While not as fast and clean as GOT7, more seasoned K-pop groups have been making a comeback in recent years.

Former label mates GOT7, 2PM and 2AM each celebrated a group comeback in five and seven years respectively last year. Their comebacks brought a sigh of relief from many fans after the bandmates completed their mandatory military service — one of the main reasons many K-pop boy bands broke up.

While most groups decide their next move after their seventh year — the maximum legal time a company can sign a deal with artists — some have made up their minds ahead of time, including N. Flying and Seventeen. Both groups announced their renewal a year earlier. A group of 13, the members of Seventeen, said their unanimous renewal was achieved through a grueling nine-month negotiation between the members and the company.

K-pop boy band Seventeen hold a press conference for the act's fourth LP, Face the Sun, on May 27 at the Hotel Conrad Seoul in Yeouido, Seoul.  (Pledi's entertainment)

K-pop boy band Seventeen hold a press conference for the act’s fourth LP ‘Face the Sun’ at Hotel Conrad Seoul in Yeouido, Seoul on May 27. (Pledi’s entertainment)

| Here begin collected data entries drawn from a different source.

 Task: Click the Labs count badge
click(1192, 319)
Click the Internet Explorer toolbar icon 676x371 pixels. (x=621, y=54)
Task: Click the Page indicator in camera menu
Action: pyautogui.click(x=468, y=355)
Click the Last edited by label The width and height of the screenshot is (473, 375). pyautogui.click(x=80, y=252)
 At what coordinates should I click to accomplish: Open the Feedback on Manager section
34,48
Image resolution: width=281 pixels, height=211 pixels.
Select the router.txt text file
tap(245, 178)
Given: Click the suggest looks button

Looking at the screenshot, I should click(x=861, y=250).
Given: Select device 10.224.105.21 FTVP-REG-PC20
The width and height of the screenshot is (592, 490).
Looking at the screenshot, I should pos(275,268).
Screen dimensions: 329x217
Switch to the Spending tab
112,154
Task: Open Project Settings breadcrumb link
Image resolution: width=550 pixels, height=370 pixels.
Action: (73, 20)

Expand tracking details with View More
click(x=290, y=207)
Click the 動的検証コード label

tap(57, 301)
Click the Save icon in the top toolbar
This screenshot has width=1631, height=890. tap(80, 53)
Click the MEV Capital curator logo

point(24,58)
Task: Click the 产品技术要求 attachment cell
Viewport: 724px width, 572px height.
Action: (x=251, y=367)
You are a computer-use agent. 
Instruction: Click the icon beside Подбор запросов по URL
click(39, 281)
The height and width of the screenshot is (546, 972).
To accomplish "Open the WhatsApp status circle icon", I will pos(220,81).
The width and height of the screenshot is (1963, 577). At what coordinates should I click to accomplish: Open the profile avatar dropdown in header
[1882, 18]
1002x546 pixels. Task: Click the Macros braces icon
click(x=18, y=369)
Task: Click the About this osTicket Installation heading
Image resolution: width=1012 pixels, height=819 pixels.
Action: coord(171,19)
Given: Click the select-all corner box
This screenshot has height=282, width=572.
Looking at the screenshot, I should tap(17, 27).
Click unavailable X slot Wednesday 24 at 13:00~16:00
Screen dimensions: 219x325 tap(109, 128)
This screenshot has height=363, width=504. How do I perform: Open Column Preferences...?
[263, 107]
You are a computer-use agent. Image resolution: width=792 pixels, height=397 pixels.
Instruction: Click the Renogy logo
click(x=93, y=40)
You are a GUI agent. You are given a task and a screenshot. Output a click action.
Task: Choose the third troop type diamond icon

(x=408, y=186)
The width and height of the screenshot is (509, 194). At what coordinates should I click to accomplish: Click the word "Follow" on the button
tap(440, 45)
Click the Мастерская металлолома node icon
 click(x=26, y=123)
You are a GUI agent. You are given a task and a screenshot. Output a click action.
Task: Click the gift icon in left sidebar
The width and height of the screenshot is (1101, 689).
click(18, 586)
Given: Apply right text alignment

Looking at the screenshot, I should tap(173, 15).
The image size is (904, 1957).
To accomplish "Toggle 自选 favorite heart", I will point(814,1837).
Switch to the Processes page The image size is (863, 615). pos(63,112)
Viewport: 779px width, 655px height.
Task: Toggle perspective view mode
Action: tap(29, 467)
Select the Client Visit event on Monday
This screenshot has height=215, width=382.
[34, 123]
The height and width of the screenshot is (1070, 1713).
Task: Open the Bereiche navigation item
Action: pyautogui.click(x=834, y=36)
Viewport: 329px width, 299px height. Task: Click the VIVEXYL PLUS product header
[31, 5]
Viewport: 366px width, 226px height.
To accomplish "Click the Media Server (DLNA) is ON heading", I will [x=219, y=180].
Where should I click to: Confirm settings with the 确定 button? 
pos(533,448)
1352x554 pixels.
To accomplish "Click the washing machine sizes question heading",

Not all groups are so lucky, as some are taking the next step with a foreseeable end. In June 2021, Mamamoo member Wheein announced that she was leaving agency RBW, with which her three bandmates had renewed their contracts. She said she will continue to be part of Mamamoo through December 2023. Apink recently celebrated its 11th anniversary, a member shortly after Son Naeun’s departure, while Oh My Girl recently announced that six of the seven members other than Jiho had renewed their contracts with the band’s agency.

Culture critic Kim Zakka said the industry is in the process of overcoming the short shelf life of K-pop idols.

“It used to be a dead end when members ended their contracts with the agency. And in most cases, the relationship between the artists and the company, and also between the bandmates, wouldn’t end cleanly,” Kim said.

Having members more actively involved in the process of making music in the early stages of their careers also contributes to the longevity of K-pop idols, which allows them to take more initiative in making decisions about their careers, Kim noted.

While a fundamental problem of the K-pop industry is that individuals are forced to sacrifice their time and rights in order to become ideal consumer products, Kim points out that such side effects are inherent in the K-pop industry.

“In the music industry, the artists and the business stand on opposite ends of the same horizon, and the K-pop idol industry thrives by taking the business end to the extreme. While artists’ individual talents and efforts are important, at least so far this system has prioritized profits above all other values, which in turn eats away at artists faster the more successful they are.”

K-pop girl groups Apink (left) and Mamamoo (IST Entertainment/RBW)

K-pop girl groups Apink (left) and Mamamoo (IST Entertainment/RBW)

Beyond the glitz and glamor of the K-pop industry, artists are scrambling to find their own ways to find the answer. BTS has officially halted group projects and GOT7 has enabled the fastest return possible, while many others, such as Girls’ Generation, with their comeback in August, are now making a cautious return after a long, indefinite hiatus.

“It’s not going to be easy, almost impossible given the conflicting interests of artists and business, but GOT7 and Girls’ Generation are possibly the best direction the K-pop industry should go,” Kim said.